Élisabeth passa la main sur son front; à mesure que Claude cédait à l'élan qui la soulevait, elle devenait calme, avec ce regard clair et profond qu'elle avait près de ses malades, à l'heure suprême du danger.

—Tu ne veux être ni sa femme, ni sa maîtresse... Alors... alors je ne comprends plus... Je me demande quel abominable jeu, tu joues avec cet homme!

—Ah! si c'était un jeu!... Mais, pour moi, Élisabeth, c'est un drame, terrible et enivrant, qui fait de moi une créature grisée...

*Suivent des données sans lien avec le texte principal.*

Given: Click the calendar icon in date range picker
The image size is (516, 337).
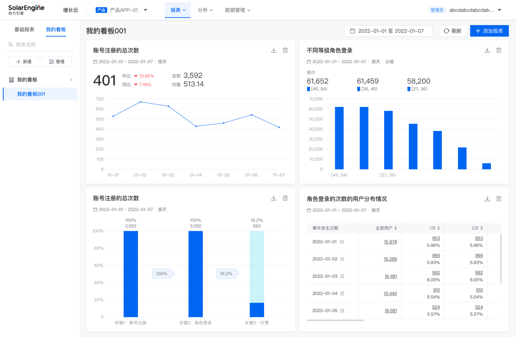Looking at the screenshot, I should (x=352, y=31).
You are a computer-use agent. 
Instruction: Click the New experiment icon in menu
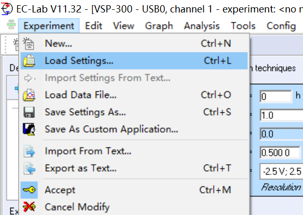(29, 44)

—Claude, tu me dis que tu n'es pas sa maîtresse... Peut-être, c'est vrai... Tu ne l'es pas encore... Mais, fatalement, tu le seras, si tu t'abandonnes ainsi!

—Non, car je ne veux pas l'être!

—Tu ne veux pas!... Mais tu oublies donc qu'il suffit d'une minute de défaillance de ta volonté, de tes nerfs, pour que l'irréparable s'accomplisse... Et alors?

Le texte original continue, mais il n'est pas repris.